Imagina , se já não fiquei ligada !?

Um abraço !

Claude Bloc disse...

Stella,

Fechei os olhos, abri a boca e degustei a história...

Adotei você como contadora de histórias. Esteja à vontade, venha a qualquer hora. Venha sempre. Estu precisando desse toque infantil na minha vida pra combater as agruras.
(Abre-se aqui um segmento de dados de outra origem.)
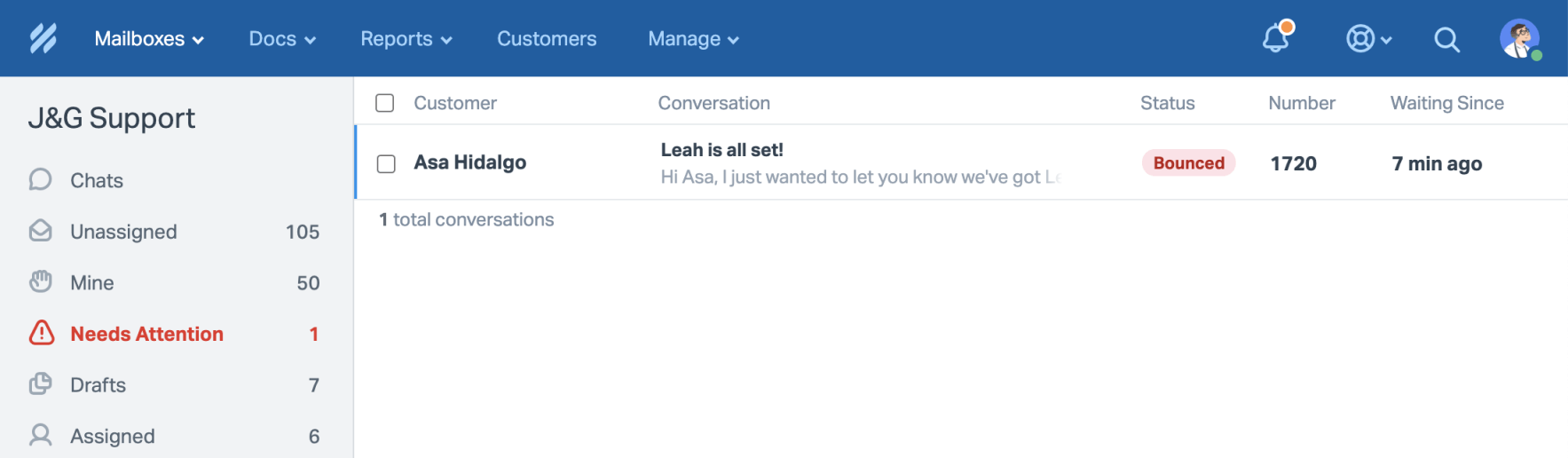Viewport: 1568px width, 458px height.
Task: Click the search magnifier icon
Action: (x=1446, y=39)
Esse deve ser o melhor remédio...

Obrigada por hoje.
Abraço,

Claude

socorro moreira disse...

Stela, minha mãe é uma grande contadora de histórias. Geralmente ela é o personagem principal.
Desde que eu era pequena que repete a história da pôa - pôa...
Chorava aos pés da mãe : eu quero minha pôa-pôa !
Escureceu , e a minha avõ não sabia ainda o que a filha pedia.
Acendeu a lamparina, abriu um baú de roupas, e começou a tirar de lá,peça por peça. Já no final, sacou uma camisolinha de cetim, e eis que minha mãe grita : achei minha pôa-pôa !
Pra que tanto choro, né? Só por causa de uma pôa-pôa ! ( risos)

Stela disse...

Queridas: Bisaflor tem muitas histórias para contar. Aguardem só.
Claude, tua criança interior vai viajar, sonhar e acordar alimentada de boas lembranças.
Socorro, adorei a história da pôa-pôa.......... beijos pra vocês, lindas crianças.